[Opening INPUT FOR THIS TASK section]
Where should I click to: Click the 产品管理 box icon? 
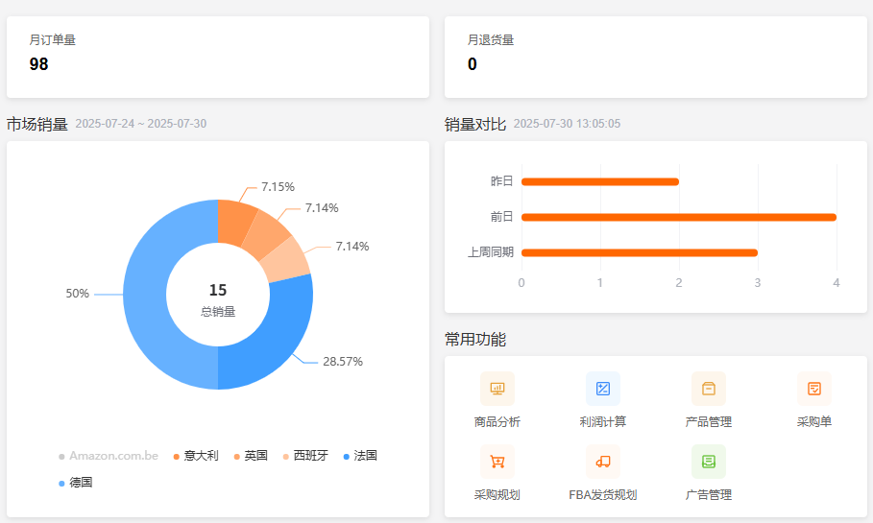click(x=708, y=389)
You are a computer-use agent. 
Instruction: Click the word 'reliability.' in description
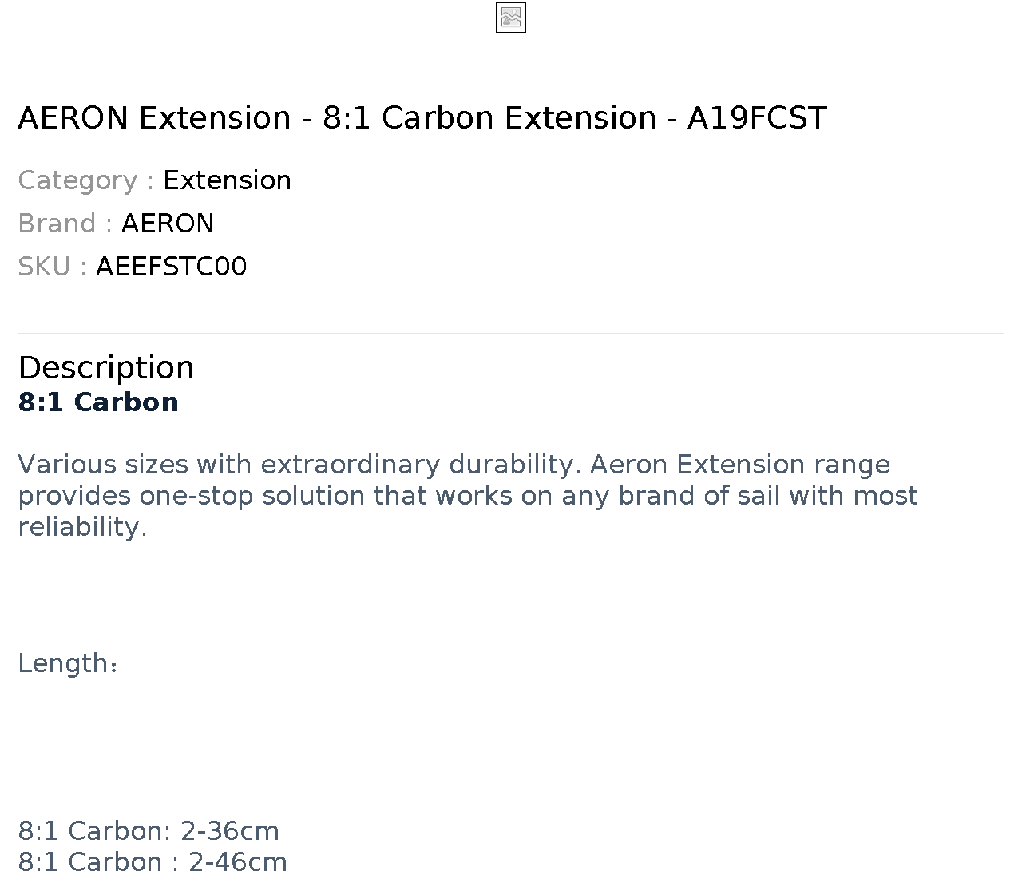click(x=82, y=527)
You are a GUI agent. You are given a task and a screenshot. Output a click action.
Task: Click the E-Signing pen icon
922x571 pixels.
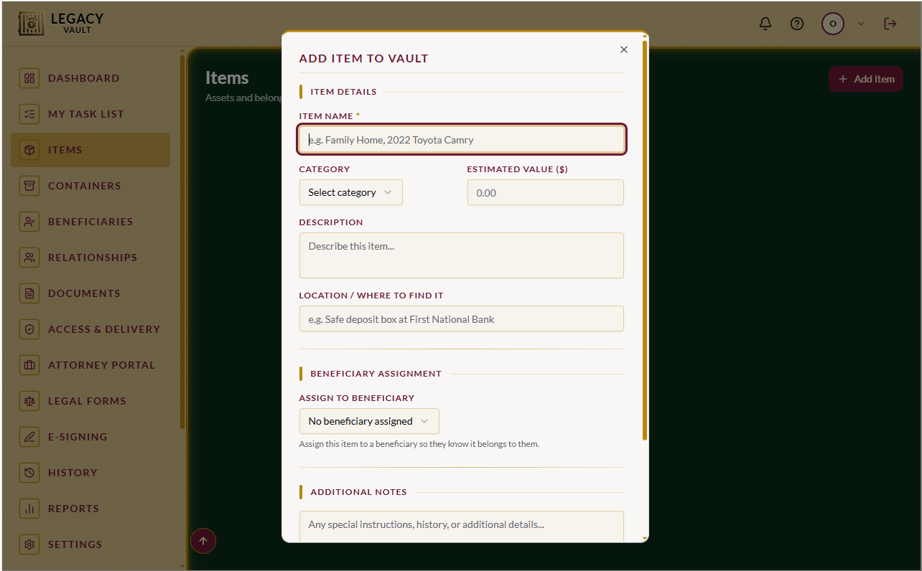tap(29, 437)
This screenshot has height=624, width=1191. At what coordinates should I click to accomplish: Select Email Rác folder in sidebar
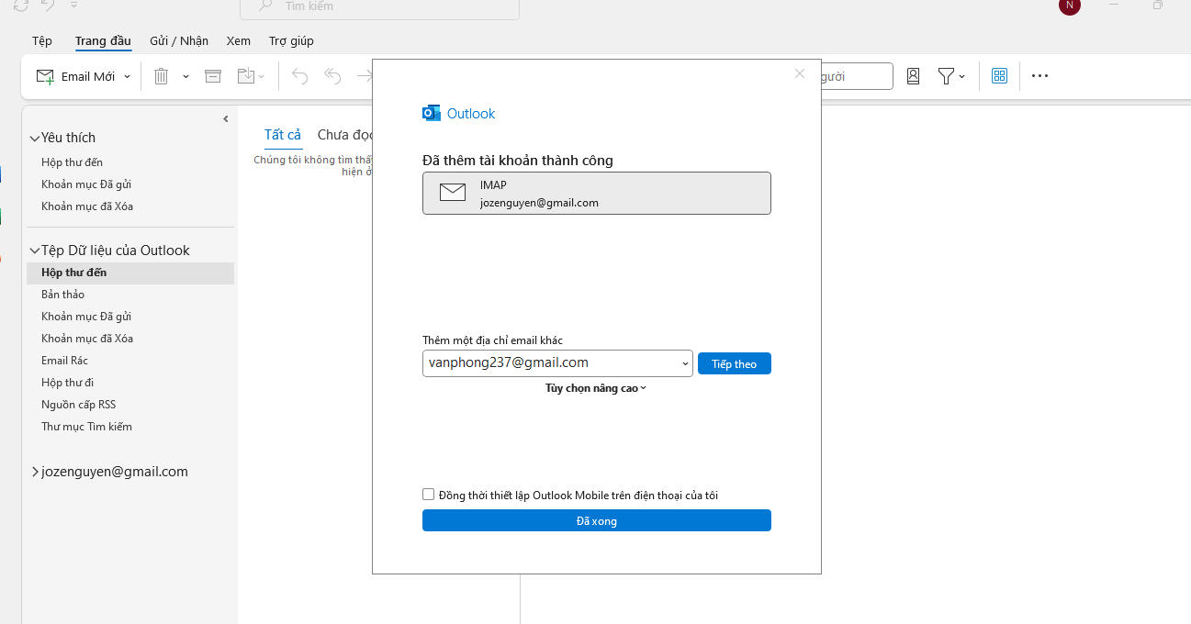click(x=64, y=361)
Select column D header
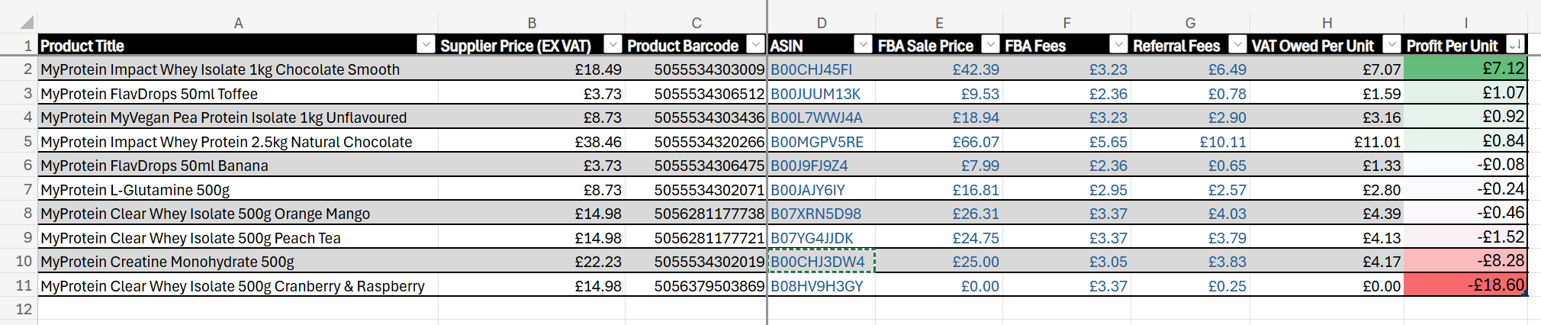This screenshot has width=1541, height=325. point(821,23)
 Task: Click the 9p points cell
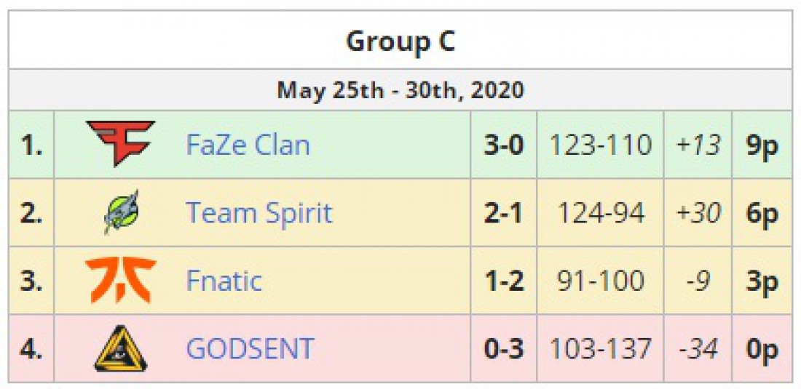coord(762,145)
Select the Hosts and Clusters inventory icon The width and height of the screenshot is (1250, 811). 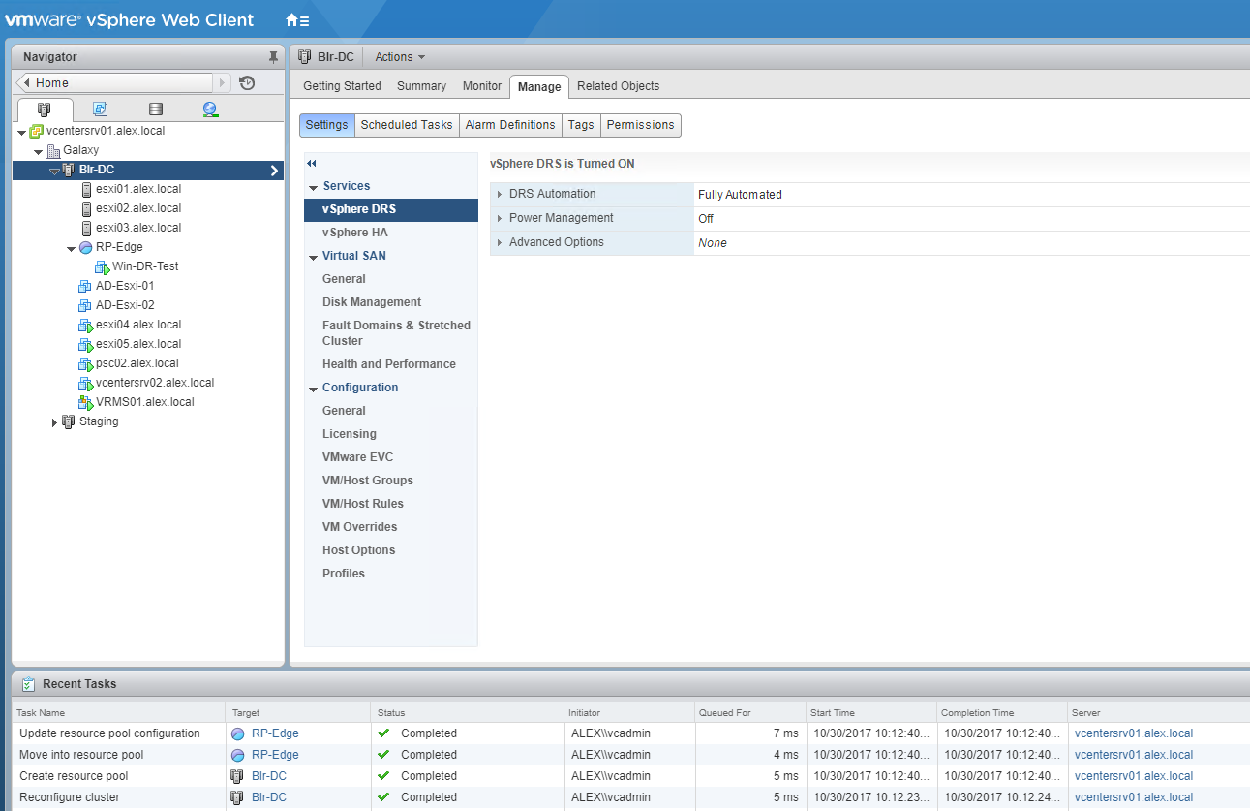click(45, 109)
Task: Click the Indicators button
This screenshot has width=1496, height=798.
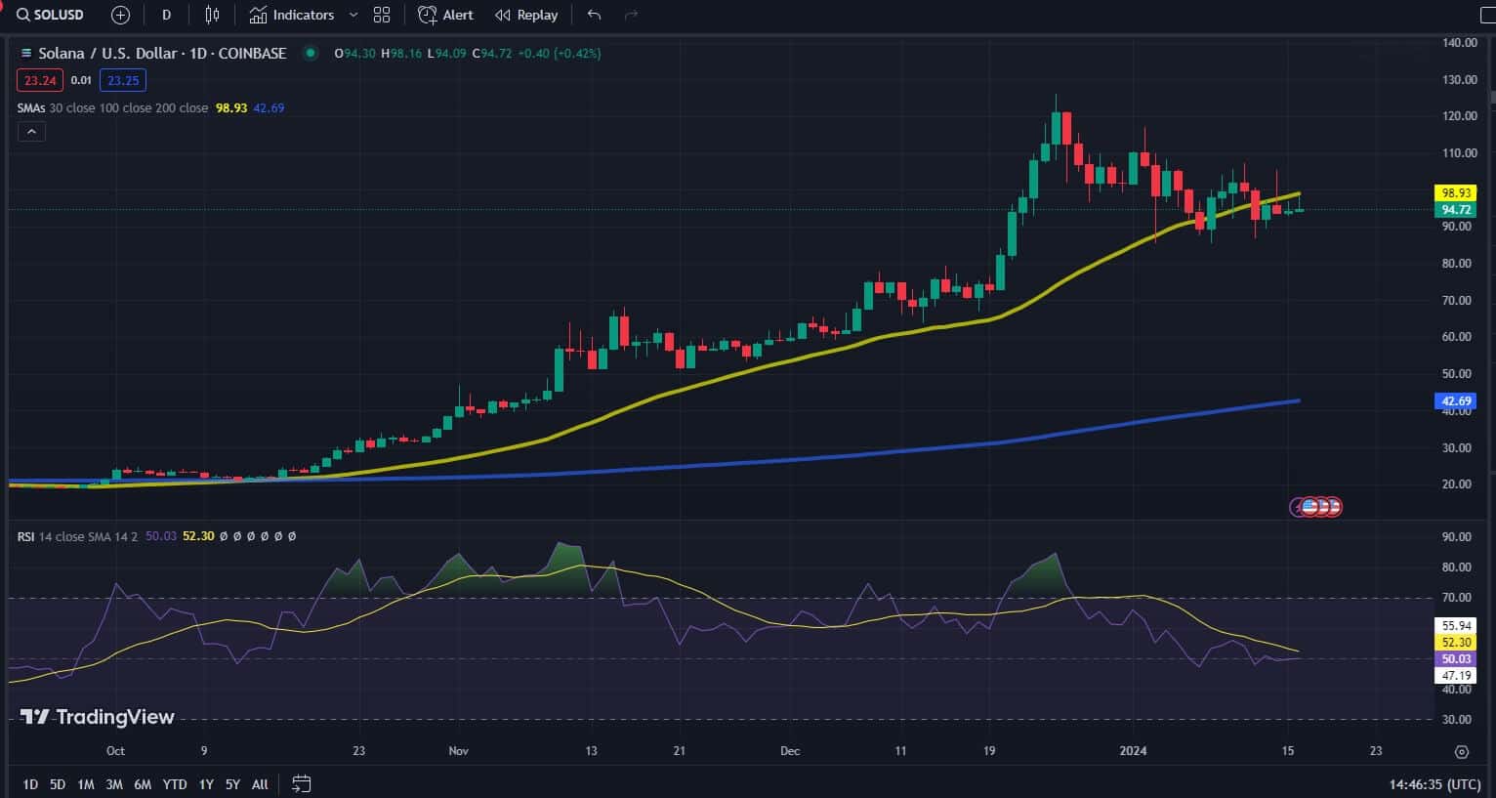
[Closing INPUT FOR THIS TASK section]
#### [WORK TASK]
Go through the records above and count every line that includes "agent". Give the number and nothing else.

#### [THE COMPLETED TASK]
2